La doctrina buscó un elemento unitario, común a dolo e imprudencia, y lo encontró en la contrariedad a deber, esto es, en la conciencia de la antijuridicidad de la conducta —normalmente considerada elemento del dolo— o en la posibilidad de dicha conciencia —asociada a la imprudencia—. Evidentemente, la contrariedad a deber es un elemento que tiene carácter normativo, de forma que dolo e imprudencia dejarán de ser ya meras relaciones psicológicas entre autor y resultado y pasarán a ser las formas que adoptará la conducta contraria a deber: en un caso (dolo) porque el autor es consciente de la antijuridicidad de su conducta, y en el otro (imprudencia) porque podía haberlo sido. La diferencia en su configuración fáctica (conciencia/posibilidad) se iguala normativamente (en ambos casos la actuación del sujeto es contraria a deber).

Este elemento normativo termina siendo de gran importancia: por un lado, sirve para insistir en que dolo e imprudencia son algo más que meras relaciones psíquicas: son formas, especies o clases de culpabilidad, esto es, se insistía en que a los mismos les era inherente una desaprobación, una desvaloración.

Igualmente, la comprensión de la antijuridicidad, la conciencia de la misma, deviene un elemento fundamental de la culpabilidad jurídico-penal: solo si la conciencia de lo ilícito es un elemento de la culpabilidad tiene sentido comprender la imputabilidad como capacidad general de distinguir entre lo licito y lo ilícito. En definitiva, se insistirá en que es la conciencia de la antijuridicidad lo que convierte a la conducta del sujeto en culpable (en desvalorada), en reprochable, sentando así las bases para el reconocimiento de la relevancia del error de prohibición —por mucho que este tarde en ser aceptado por la jurisprudencia—. Ha aparecido un primer planteamiento normativo.

● REGISTROS DE DATOS
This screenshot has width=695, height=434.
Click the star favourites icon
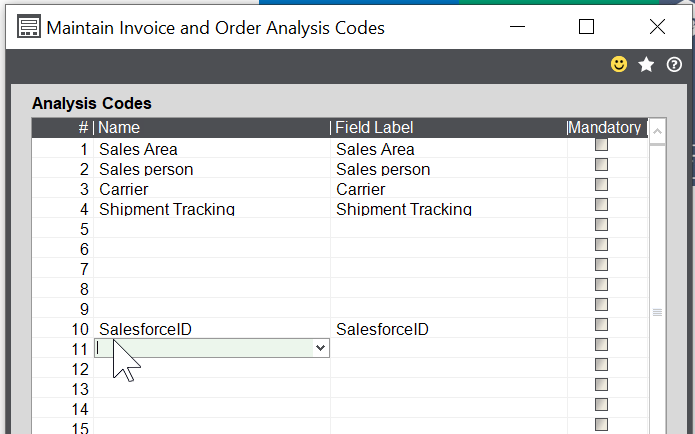(x=646, y=64)
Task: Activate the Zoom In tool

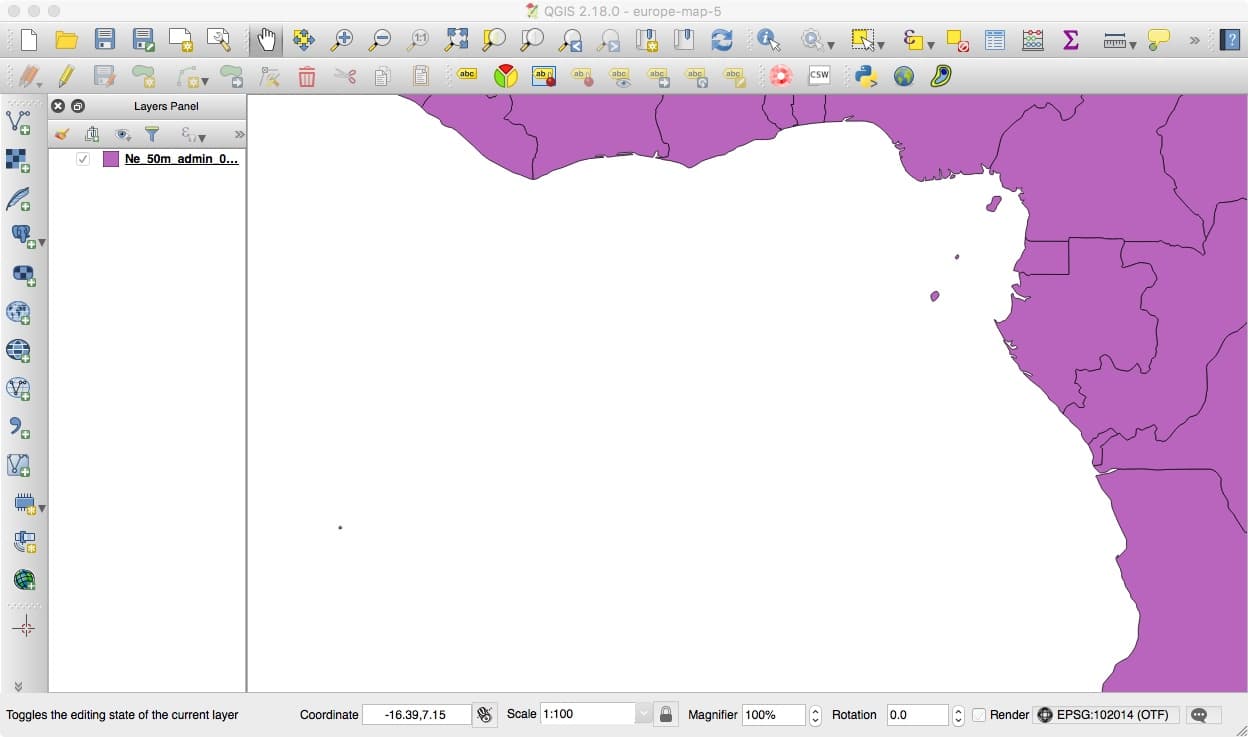Action: tap(344, 40)
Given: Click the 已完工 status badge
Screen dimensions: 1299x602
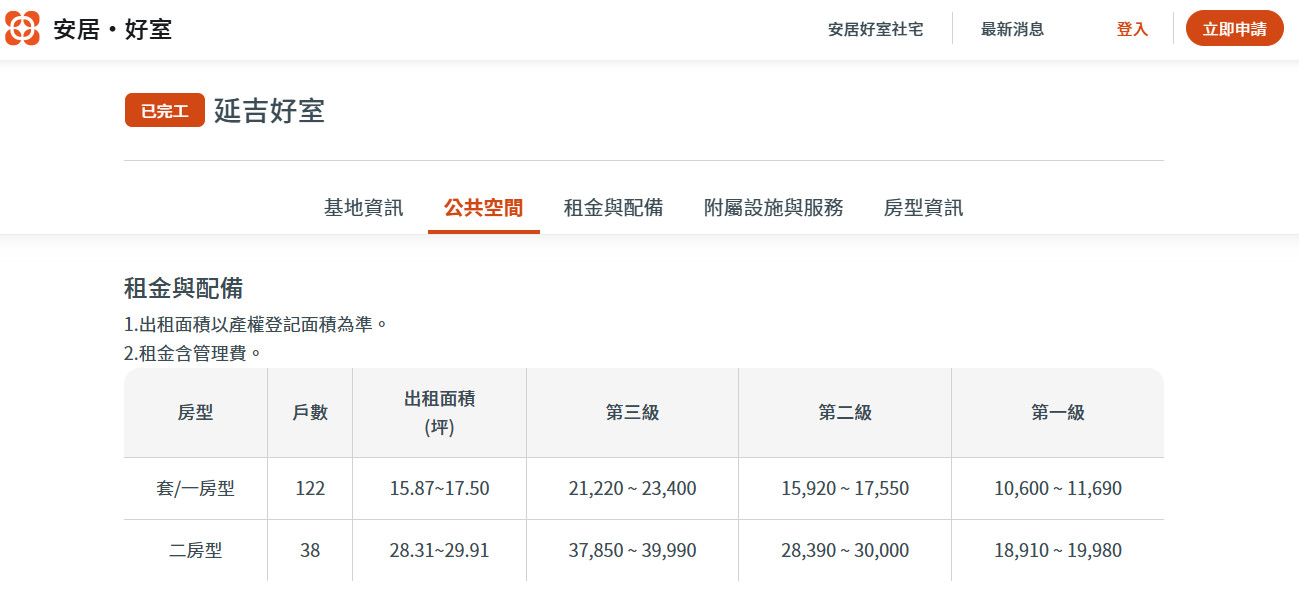Looking at the screenshot, I should coord(164,111).
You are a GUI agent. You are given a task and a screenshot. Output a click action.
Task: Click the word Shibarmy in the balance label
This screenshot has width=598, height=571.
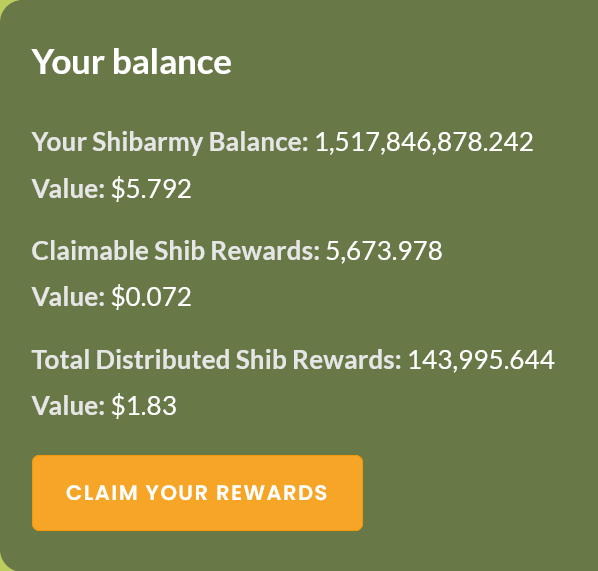[148, 142]
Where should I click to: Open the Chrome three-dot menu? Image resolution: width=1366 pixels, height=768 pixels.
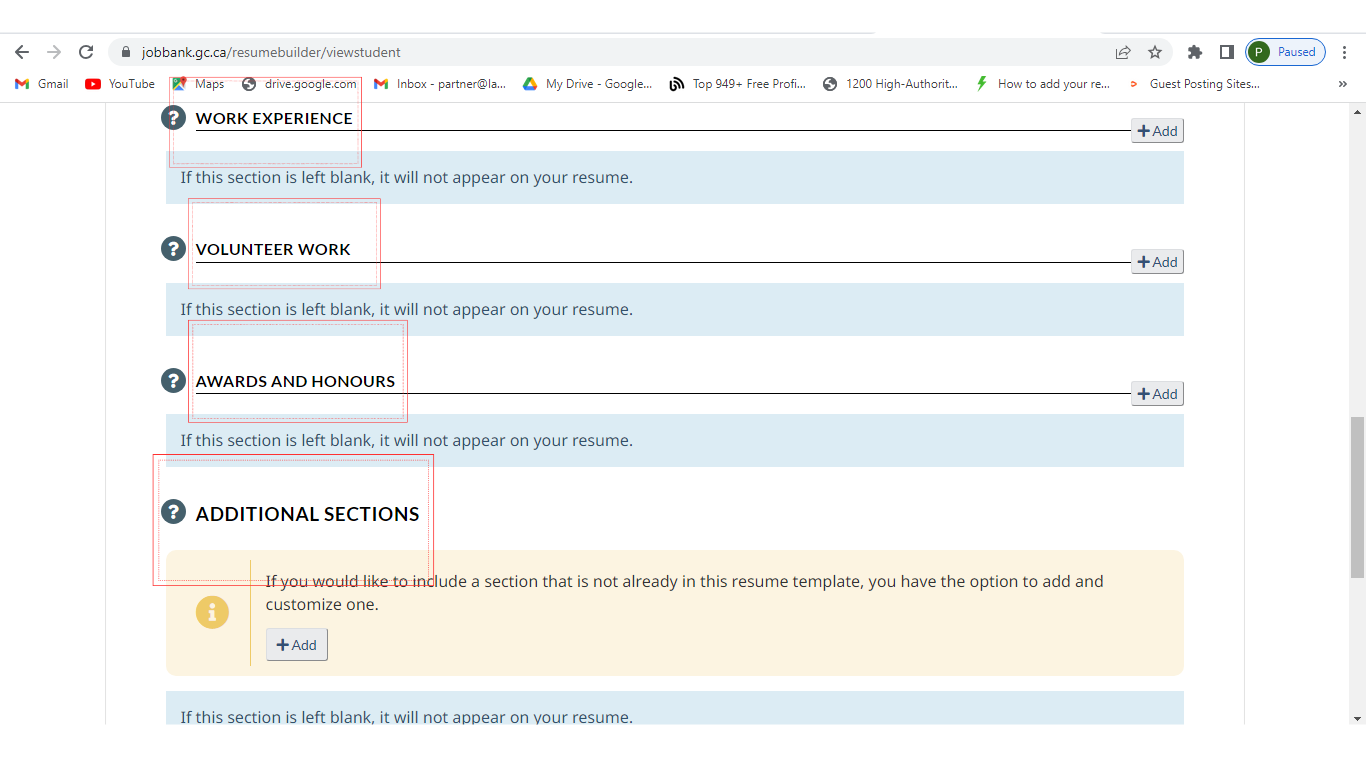point(1345,52)
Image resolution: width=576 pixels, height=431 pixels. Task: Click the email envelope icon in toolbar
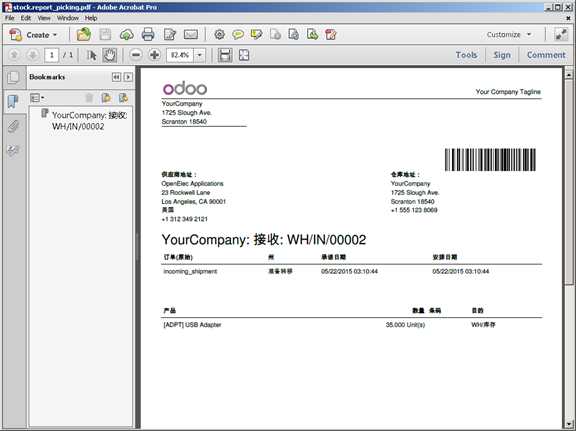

● CONSIGNA
Según el texto fuente sobre dolo e imprudencia, ¿qué elemento común a ambos encontró la doctrina?

● RESPUESTA
La contrariedad a deber.